Stored records »
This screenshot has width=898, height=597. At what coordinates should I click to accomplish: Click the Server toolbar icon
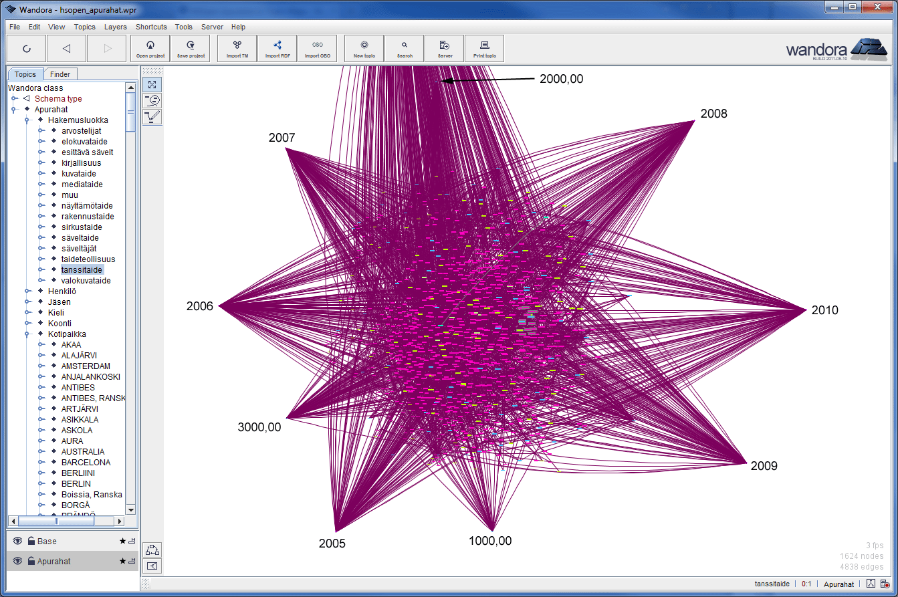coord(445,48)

* * *

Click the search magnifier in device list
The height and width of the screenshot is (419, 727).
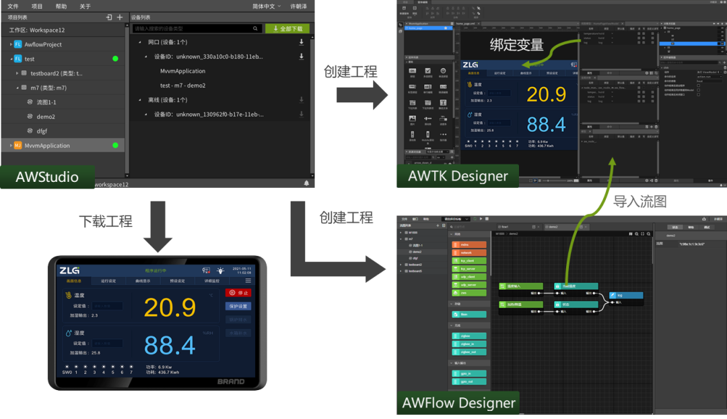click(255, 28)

Stated task »
Copy the material above, starting at the line that contains "This screenshot has" and stopping after the line that contains "coord(445,48)", leaving out the pictures.

Response to the task »
This screenshot has width=898, height=597. At what coordinates should I click to accomplish: Click the Server toolbar icon
coord(445,48)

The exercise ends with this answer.